§ Explore the material:
1. In the interview excerpt on natural hazards, rewrite the stretch from "There are six" through "agencies they represent.", swapping "seismologists" for "geologists".
2. According to the interview excerpt on natural hazards, which volcano produced a lateral blast in 1956?
3. Go on with the interview excerpt on natural hazards from the point where it stops.
== Excerpt to read ==
The global connectivity we have now, compared to even a decade ago, is enormous. A colleague of mine, a volcanologist, was instrumental in starting a program called Cities on Volcanoes, which holds meetings roughly every four years, typically in a town that’s directly exposed to a volcanic hazard, like Quito, Ecuador. Scientists present research, but the events are really geared toward the local mayors, educators, and emergency responders as a practical effort to deal with public safety. I don’t think that kind of organization would have existed 50 years ago. There’s much more global awareness.
Can groups like this serve as models for new efforts around the world?
I hope so. I lived through times when both Russia and China were closed societies — we simply could not access the science or scientists there. I was working at Mount St. Helens when it erupted in 1980, and very few of us knew that there had been an almost identical lateral blast in 1956 out of a volcano called Bezymianny in Russia. But it was in Kamchatka, near a lot of Russian submarine bases, and during the Cold War nobody could do field trips there to study it. The opening up of the world is, in general, a very good thing for dealing with disasters.
Most of the events you write about are hard to predict. How does that affect preparedness?
An example I talk about in the book is how California has developed its codes for earthquake preparation and mitigation. The thing that the earthquake people have to deal with is that all of their predictions are basically in statistics and probability. So they struggle with conveying to the public how important it is to prepare for an event that they can only describe in terms of the probability of its happening.
And that’s led to problems, especially in Italy.
There are six seismologists on trial for manslaughter, because they were charged with failing to properly convey information to the public in advance of the L’Aquila earthquake in central Italy in 2009. They were convicted and handed jail terms and huge fines. It’s in the appeals process now. I actually know one of the scientists involved, a very reputable scientist and person. The whole thing has been a tragedy, both for the people of L’Aquila and the scientific community. It has definitely had a chilling effect on people who communicate hazards to the public, whether it’s in weather forecasting or earthquake prediction. In general, communicating with the public, and finding the right ways to do it, are ongoing challenges for scientists and the various agencies they represent.
===
== Dataset content ==
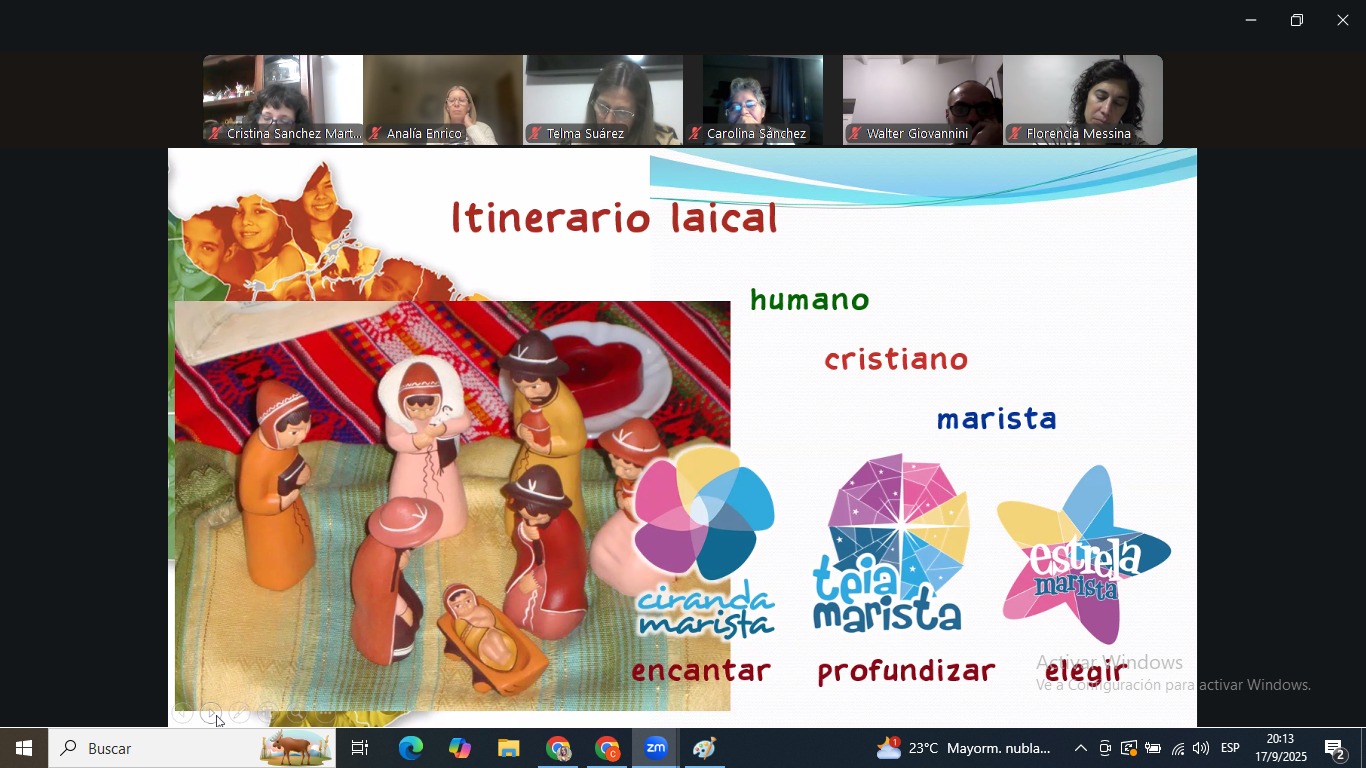Screen dimensions: 1366x768
Task: Open the weather widget showing 23°C
Action: point(964,748)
===
§ Answers for the tasks:
1.
There are six geologists on trial for manslaughter, because they were charged with failing to properly convey information to the public in advance of the L’Aquila earthquake in central Italy in 2009. They were convicted and handed jail terms and huge fines. It’s in the appeals process now. I actually know one of the scientists involved, a very reputable scientist and person. The whole thing has been a tragedy, both for the people of L’Aquila and the scientific community. It has definitely had a chilling effect on people who communicate hazards to the public, whether it’s in weather forecasting or earthquake prediction. In general, communicating with the public, and finding the right ways to do it, are ongoing challenges for scientists and the various agencies they represent.

2. Bezymianny, a volcano in Kamchatka, Russia.

3.
In your book you propose the creation of a Center for Disaster Control, modeled after the Centers for Disease Control. How would that work?
I want to stress that it’s not about creating a physical body like the United Nations — it’s a hypothetical global body. Scientists understand an awful lot about how the world works, but we share some frustration over seeing our contributions as being limited when it comes to the total solution of a problem. We wanted to lay out a way for the best science to be turned into policy and practice, and learn from what people are doing around the world. The concept of a Center is a way to think about that happening, and to communicate it to the global community.
The idea of communication is clearly an important one for you.
What’s happening in L’Aquila shows how important that idea is. If you’re a safety organization or agency, who’s best able to communicate? Who has the credibility of a scientist but the skills of a real communicator? Some scientists are fantastic at communicating, others less so. In large-scale disaster scenarios, we need to have a spectrum of people communicating with different stakeholders. Groups like NFPA have figured out how to do that.
Maybe we should start thinking of your CDC idea not just hypothetically but in reality, too.
That would be nice, in an ideal world. I guess I’m a little wary when politics gets involved. But we have to start doing better. We have more and more people living in vulnerable places, so even if the number of disasters doesn’t increase, the number of people affected by them will.